Figure 1. Our Visual Reinforcement Fine-Tuning (Visual-RFT) performs better than previous Supervised Fine-Tuning (SFT) on a variety of tasks, such as Open Vocabulary(OV)/Few-shot Detection, Reasoning Grounding, and Fine-grained Classification.
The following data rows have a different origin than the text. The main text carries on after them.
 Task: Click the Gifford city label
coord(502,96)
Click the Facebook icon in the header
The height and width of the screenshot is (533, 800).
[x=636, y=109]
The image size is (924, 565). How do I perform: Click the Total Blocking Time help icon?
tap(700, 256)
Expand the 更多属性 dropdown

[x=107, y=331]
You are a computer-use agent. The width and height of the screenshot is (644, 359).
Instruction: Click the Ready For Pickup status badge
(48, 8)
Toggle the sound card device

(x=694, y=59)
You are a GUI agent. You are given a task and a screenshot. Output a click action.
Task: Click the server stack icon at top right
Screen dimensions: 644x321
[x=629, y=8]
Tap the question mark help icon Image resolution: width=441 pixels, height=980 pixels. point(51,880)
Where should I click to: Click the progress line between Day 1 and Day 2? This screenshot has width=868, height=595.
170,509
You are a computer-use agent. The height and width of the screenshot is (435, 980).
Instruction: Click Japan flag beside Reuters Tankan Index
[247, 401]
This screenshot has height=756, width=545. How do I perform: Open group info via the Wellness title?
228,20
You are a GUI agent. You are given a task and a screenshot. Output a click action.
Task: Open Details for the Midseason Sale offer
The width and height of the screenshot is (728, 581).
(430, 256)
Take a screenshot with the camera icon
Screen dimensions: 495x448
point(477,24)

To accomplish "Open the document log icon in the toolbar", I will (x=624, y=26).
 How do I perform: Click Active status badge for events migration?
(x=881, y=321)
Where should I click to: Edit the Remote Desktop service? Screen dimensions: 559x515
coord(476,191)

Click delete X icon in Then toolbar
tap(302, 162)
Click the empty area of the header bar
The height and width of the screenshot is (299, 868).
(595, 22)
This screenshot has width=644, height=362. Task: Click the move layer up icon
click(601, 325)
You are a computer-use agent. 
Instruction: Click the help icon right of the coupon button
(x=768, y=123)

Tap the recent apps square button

图 1: 我们的视觉强化微调 (Visual-RFT) 在多种任务上表现优于之前的监督微调 (SFT),例如开放词汇 (OV)/少样本检测、推理定位和细粒度分类。

1. Introduction

1. 引言

Large Reasoning Models (LRMs) such as OpenAI o1 [7] represent frontier AI models designed to spend more time "thinking" before answering, and achieving excellent reasoning abilities. One impressive capability of OpenAI o1 is Reinforcement Fine-Tuning (RFT) ', which efficiently fine-tune the model with merely dozens to thousands of samples to excel at domain-specific tasks. Although the implementation details of o1 are not publicly available, recent open-source studies like DeepSeek R1 [4] reveal one promising direction in reproducing ol is Verifiable Rewards [4, 12, 37]: the reward score in reinforcement learning is directly determined by pre-defined rules, rather than predicted by the separate reward model [17, 26, 45] trained on preference data.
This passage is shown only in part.